Document segment:
-- BEGIN --

Tuesday, December 06, 2005

Speaking in Tongues: How Widespread is Faking?

I know I'm not supposed to ask that. And I am certainly not claiming that all people who speak in tongues are faking; how would I know? But sweeping any problem under the rug only makes it worse, and I suspect that this one has become a sizeable problem.

Here are some things I have noticed:
  1. I personally know someone who admits she faked speaking in tongues to "get along" in a Pentecostal setting;
  2. This same person was not intending to "fake it" but, when the leader saw she did not speak in tongues, the leader took it upon himself to privately coach her into speaking in tongues;
  3. I found out that this was not exactly a one-of-a-kind incident when I read this post mentioning a Pentecostal leader coaching people into speaking in tongues at an entirely different time, place, and setting.

-- END --

Direction A: Gather every line of the listing that contains the word "heading". Case counts.

Input:
-- BEGIN --

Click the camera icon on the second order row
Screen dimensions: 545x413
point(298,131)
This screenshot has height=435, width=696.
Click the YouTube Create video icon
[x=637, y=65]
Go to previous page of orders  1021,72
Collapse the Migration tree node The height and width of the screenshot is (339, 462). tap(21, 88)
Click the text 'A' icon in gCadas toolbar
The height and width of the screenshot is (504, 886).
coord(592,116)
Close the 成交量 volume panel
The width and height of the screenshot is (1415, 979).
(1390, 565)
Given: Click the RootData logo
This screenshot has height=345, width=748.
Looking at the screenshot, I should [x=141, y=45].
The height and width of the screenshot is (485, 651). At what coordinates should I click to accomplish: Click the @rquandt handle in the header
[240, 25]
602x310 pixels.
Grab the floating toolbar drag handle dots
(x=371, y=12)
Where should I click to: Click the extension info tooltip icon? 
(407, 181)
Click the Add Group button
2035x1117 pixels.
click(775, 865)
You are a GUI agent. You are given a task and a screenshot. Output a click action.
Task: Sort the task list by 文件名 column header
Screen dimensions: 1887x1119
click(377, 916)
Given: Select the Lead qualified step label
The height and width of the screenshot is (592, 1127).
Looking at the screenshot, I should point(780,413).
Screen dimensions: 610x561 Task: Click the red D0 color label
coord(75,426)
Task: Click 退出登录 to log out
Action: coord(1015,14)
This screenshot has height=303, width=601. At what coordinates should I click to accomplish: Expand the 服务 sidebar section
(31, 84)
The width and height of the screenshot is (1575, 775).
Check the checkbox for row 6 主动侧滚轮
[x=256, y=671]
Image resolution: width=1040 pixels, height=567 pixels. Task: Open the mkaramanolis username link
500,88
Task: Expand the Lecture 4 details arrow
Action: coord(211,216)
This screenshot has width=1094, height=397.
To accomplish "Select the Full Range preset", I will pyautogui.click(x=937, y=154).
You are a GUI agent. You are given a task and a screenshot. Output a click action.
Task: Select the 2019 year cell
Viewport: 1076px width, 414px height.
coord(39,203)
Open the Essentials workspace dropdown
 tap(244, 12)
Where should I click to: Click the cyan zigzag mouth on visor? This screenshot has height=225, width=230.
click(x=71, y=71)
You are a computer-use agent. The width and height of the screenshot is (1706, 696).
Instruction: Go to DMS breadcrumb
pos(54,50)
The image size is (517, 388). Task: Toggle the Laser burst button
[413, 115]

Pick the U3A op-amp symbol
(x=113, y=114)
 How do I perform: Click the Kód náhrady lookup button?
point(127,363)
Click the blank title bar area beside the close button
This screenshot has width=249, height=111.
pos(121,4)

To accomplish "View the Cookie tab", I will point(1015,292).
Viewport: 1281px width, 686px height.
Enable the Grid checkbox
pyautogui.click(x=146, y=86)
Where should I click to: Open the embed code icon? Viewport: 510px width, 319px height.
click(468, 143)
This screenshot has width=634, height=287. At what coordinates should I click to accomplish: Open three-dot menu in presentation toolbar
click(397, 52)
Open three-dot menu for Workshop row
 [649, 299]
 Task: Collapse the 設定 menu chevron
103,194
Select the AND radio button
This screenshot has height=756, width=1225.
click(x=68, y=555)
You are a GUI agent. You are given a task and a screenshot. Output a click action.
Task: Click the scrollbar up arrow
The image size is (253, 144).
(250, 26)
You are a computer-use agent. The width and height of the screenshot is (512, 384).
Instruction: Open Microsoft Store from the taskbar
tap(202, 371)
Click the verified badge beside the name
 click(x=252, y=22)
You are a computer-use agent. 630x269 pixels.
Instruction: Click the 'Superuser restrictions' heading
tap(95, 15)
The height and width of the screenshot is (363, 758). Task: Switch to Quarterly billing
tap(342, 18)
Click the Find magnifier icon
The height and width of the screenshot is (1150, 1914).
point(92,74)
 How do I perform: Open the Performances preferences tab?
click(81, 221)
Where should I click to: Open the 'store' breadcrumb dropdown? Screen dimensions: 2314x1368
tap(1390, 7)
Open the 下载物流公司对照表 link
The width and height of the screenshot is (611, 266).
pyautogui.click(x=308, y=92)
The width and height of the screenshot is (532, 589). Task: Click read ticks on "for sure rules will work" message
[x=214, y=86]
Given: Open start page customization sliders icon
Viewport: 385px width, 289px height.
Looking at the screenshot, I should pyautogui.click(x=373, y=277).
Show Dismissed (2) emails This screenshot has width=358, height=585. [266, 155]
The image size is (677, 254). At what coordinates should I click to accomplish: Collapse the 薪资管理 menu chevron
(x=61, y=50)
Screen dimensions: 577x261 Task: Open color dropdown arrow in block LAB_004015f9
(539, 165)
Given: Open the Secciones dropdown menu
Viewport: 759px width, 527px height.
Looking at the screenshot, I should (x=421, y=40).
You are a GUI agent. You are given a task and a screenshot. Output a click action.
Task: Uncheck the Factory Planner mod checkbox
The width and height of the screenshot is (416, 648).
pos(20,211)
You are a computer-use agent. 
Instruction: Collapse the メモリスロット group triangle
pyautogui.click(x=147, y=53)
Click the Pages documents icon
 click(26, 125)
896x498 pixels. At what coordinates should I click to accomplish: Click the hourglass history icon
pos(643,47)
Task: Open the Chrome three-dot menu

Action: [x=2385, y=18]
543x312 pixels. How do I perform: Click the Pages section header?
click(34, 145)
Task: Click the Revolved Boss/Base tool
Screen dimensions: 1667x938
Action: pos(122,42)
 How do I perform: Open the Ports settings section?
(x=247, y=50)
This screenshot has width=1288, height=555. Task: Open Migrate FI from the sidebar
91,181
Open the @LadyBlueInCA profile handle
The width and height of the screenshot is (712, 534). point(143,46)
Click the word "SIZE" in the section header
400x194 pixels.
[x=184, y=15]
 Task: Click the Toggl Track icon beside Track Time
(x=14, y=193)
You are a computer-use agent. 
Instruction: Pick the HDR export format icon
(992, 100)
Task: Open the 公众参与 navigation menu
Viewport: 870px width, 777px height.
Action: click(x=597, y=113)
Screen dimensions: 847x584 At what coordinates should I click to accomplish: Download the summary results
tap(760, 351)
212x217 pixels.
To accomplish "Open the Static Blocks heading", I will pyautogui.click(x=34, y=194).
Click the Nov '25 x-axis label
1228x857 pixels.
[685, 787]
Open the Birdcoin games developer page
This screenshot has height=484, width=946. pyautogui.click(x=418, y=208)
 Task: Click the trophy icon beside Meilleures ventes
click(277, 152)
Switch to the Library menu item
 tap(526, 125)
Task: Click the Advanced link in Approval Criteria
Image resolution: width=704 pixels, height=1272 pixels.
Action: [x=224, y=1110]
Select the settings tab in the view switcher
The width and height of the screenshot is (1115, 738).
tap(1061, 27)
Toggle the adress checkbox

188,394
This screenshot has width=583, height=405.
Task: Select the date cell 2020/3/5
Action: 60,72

-- END --

Direction B: In the post about faking speaking in tongues, why does the writer's acquaintance admit to faking it?

Exercise response A:
Instruction: Click the 'Superuser restrictions' heading
To accomplish "Open the Static Blocks heading", I will pyautogui.click(x=34, y=194).

Exercise response B: To "get along" in a Pentecostal setting.